# package lost by hotel..what would you do?



## mark (Feb 2, 2013)

Ive been reading this forum for about a week or two but this is my first post.

Ive been cooking for about ten years. Im on my 2nd line cook job and up until now all ive owned have been walmart knives, a kiwi(that I use daily) and a mercer 8" chef knife. After some debate I purchased a 240 fujiwara carbon suji.

I had it shipped to the hotel that I work at since im there more than my home and id rather the knife not sit outside my front door till I get home from work. I assumed itd be safer at a hotel front desk...

The knife got to work on my day off.(thursday the 31st) I got the delivery notice in my email and noticed it was signed for. I figured instead of going to work on my day off, Id get the knife the next day. (friday feb 1st)

I go in today(yesterday the 1st.)) and the front desk guy cant find it. I come back later when the manager is there and ask her, i mention the name that the fedex email mentioned signing for it and it was the front desk guy I asked earlier. He doesnt remember...what the box looks like, where it is, or where he put it. He "never touched it", meaning he left it on the check-in counter where the fedex guy left it, where any passing customer could have taken it from. Is it SOP to leave guest mail on a public counter next to the business cards? (rhetorical)

We have cameras but I dont know if they record and how many days they record for.

I told my chef and the manager to mention it to the GM since he should have video access. (He mas in meetings while I was at work.) I plan on going in early tomorrow to talk to the GM. I hope hes working since its a Sat.

If hes NOT working tomorrow and my chef didnt get him to look at the tapes...I doubt the video will be there monday(since they prob only record for a day or two unless something happens to cause them to save a certain tape.) 

What would you do in my situation regarding the hotel?
Would you purchase the knife again already?

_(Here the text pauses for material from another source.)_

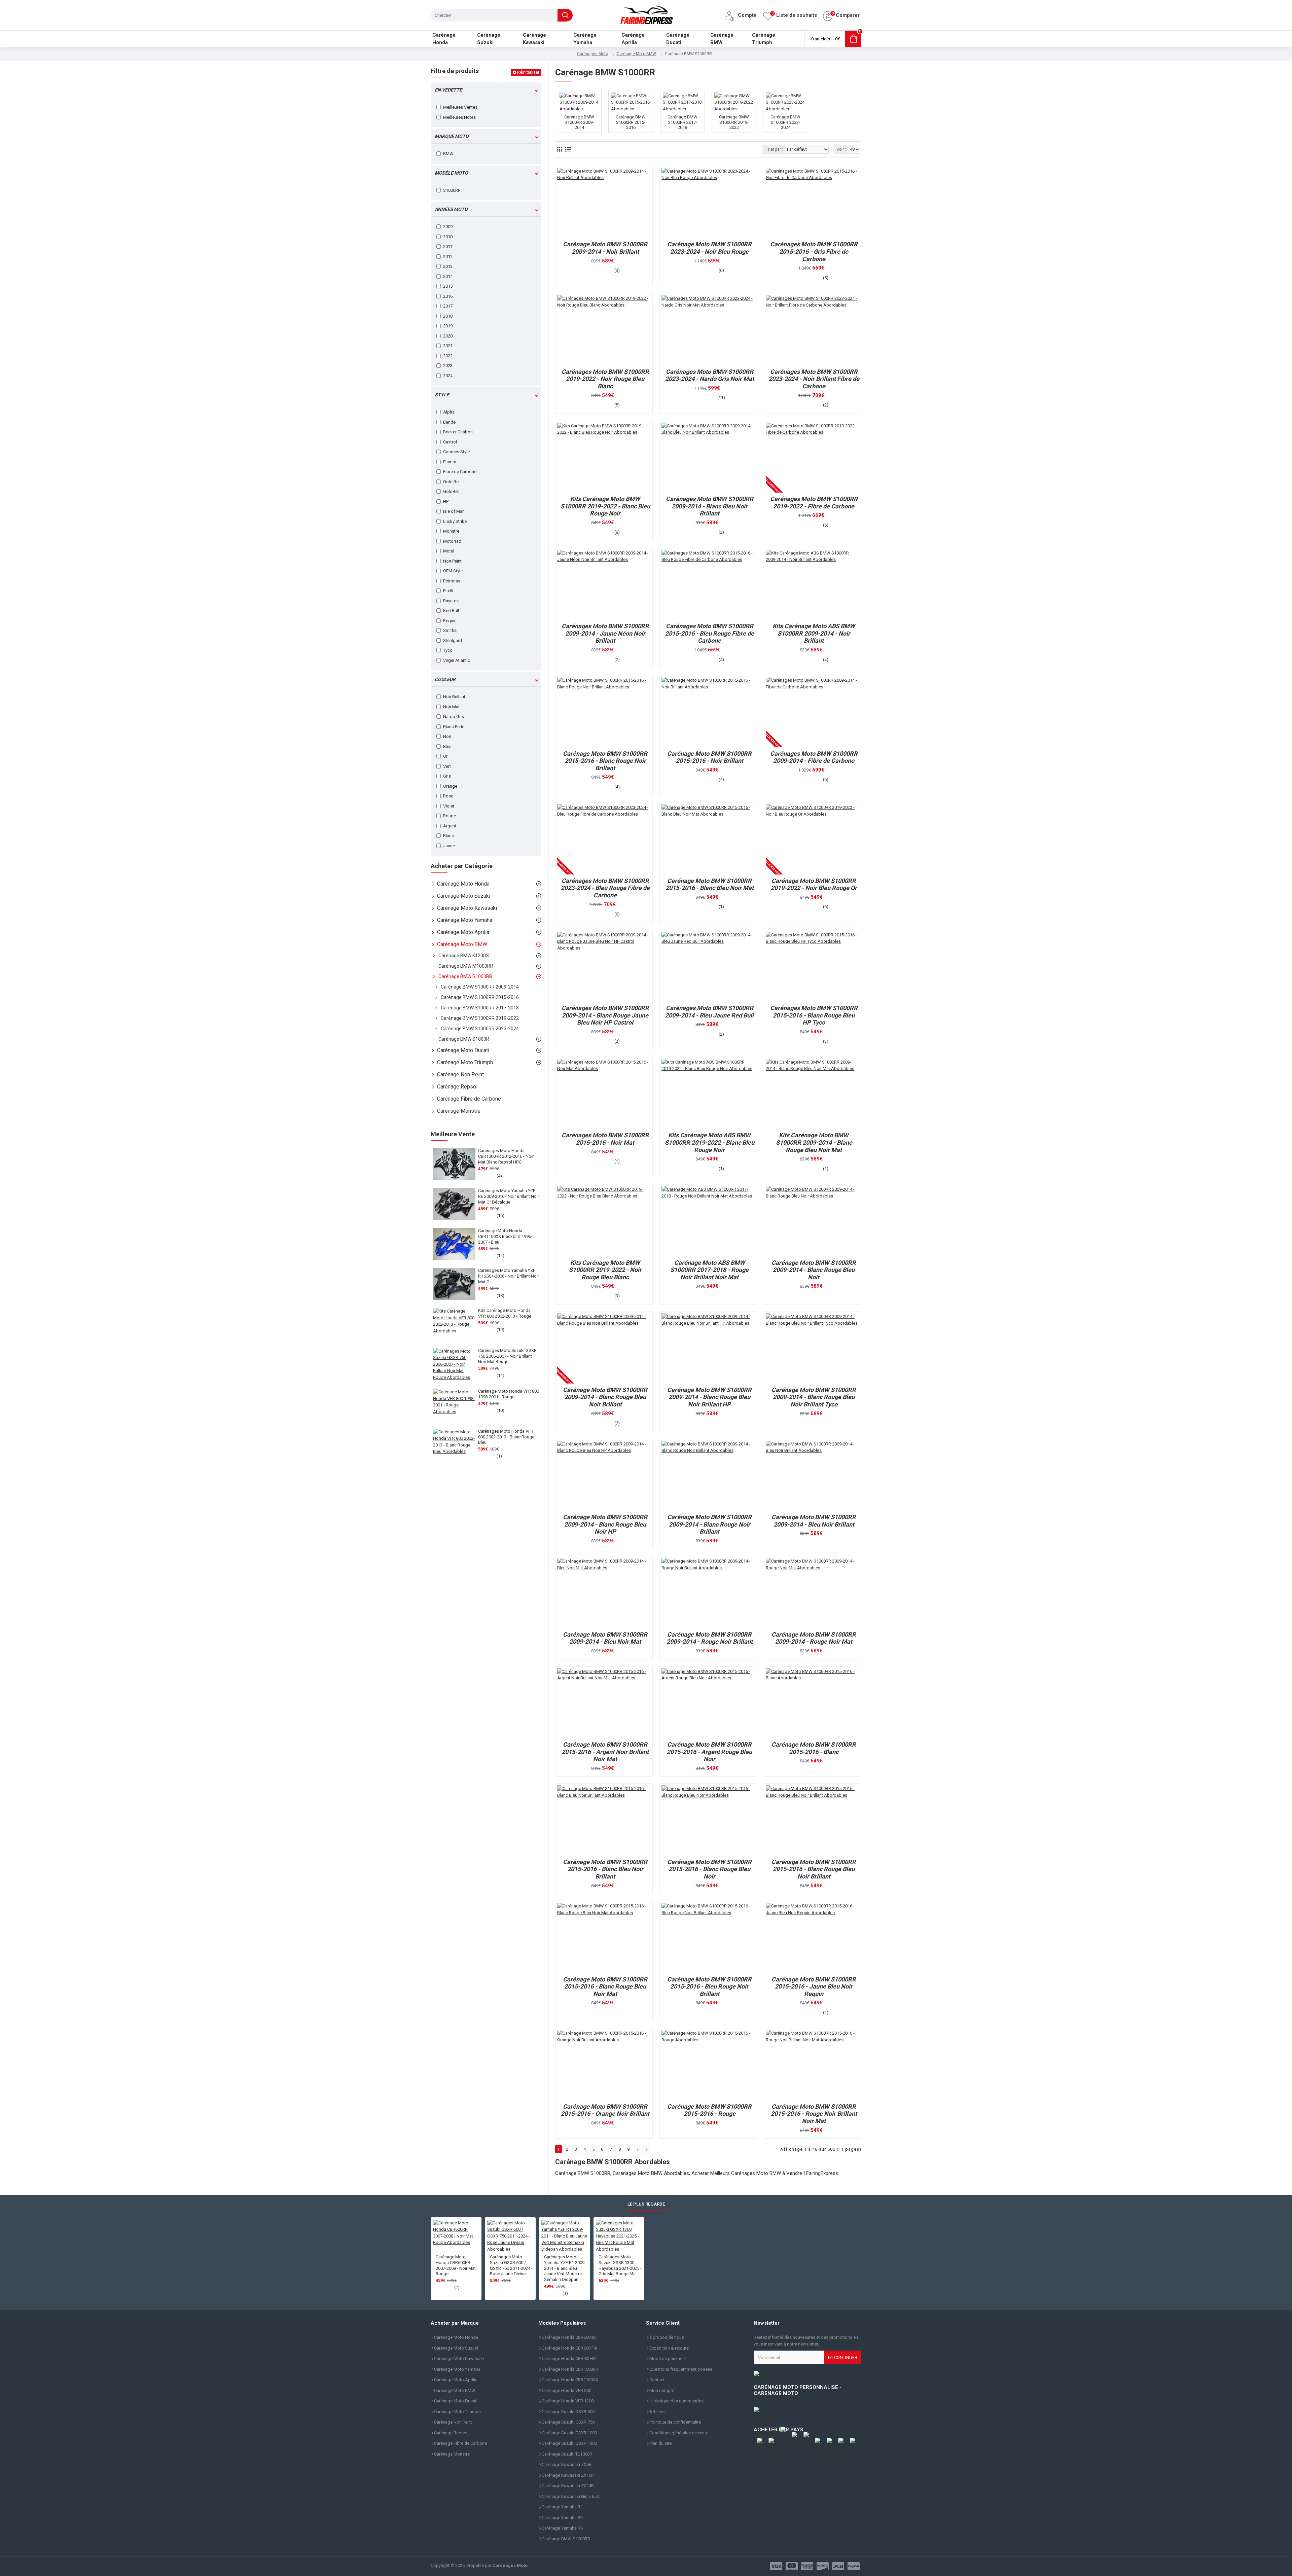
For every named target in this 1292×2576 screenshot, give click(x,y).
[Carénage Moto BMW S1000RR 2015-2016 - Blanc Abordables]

Thanks for any advice you can give.


----------



## Duckfat (Feb 2, 2013)

Tough situation. Hopefully you asked your Chef for permission to have the item shipped to work. If you did they signed for it then they should replace it. If you didn't have express permission then you may be SOL but it's going to depend on your GM. You do have some culpability here as you really should have gone and picked up your knife the day it arrived. If you ship items like this require a signature from some one you trust like your Chef or the GM even if that service is more $$.
The problem shipping to work is that when things go (.)(.)'s up you end up alienating your co-workers. Front desk guy gets written up, Chef has to deal with GM, GM has to figure out what to do. Etc.
In short it's a RPITA and your totally at the mercy of the GM and/or your Chef.
Best of luck getting it resolved.


----------



## Benuser (Feb 2, 2013)

In my country this is police work, and nobody else's.


----------



## Lefty (Feb 2, 2013)

Handle it in house.


----------



## chinacats (Feb 2, 2013)

Welcome, and good luck!


----------



## quantumcloud509 (Feb 2, 2013)

Welcome to the forum. I would freak the @#$% out and hold a grudge until God knows when. The front desk guy would get eternal hell from me, and would be the responsible party. Obviously he is at fault as he signed for the package it doesn't matter what he says, he signed for a package that wasn't his and lost it one way or another. 
I really hope somebody takes care of this for you, I would not rush to buy another. There is definetly a guilty party and its not you and they need to take care of it.


----------



## Igasho (Feb 2, 2013)

^^^^ I'm with that guy


----------



## Blobby (Feb 2, 2013)

The GM should be seriously worried that a package arriving at the front desk could dissapear like that. Regardless or not if you're en employee. Get on to the tapes and if they're not around or inconclusive threaten to get the police involved. I'm sure your GM will jump to attention then. It seems to me like there's a mistake somewhere. Only a kleptomaniac would steel a package of unknown content just because it's there. Have you been talking about it to your collegues? Don't know what chefs or commercial kitchens are like but maybe they've intercepted it and you'll find it buried to the hilt in a slop bucket or some other practical joke.


----------



## The hekler (Feb 2, 2013)

With USPS signing for a package is a lawful contract to ensure it gets delivered to its intended recipient, I would assume its the same with FedEx, if need be I would try to work through them.


----------



## franzb69 (Feb 3, 2013)

bad management leads to bad employees. a good leadership will always make for better workers. this should have been dealt with. i worked for a hotel for a bit and i could easily talk to the GM and take it up with her without having to go through red tape like memos and such and just take it up with him. well, aside from the fact that i was easily one of the most educated line cooks they had, a ton of them can't even speak english fluently, but then again i am a college boy and well.... they're not. so they tend to shy away from talking to their foreigner bosses. and she would have had it handled.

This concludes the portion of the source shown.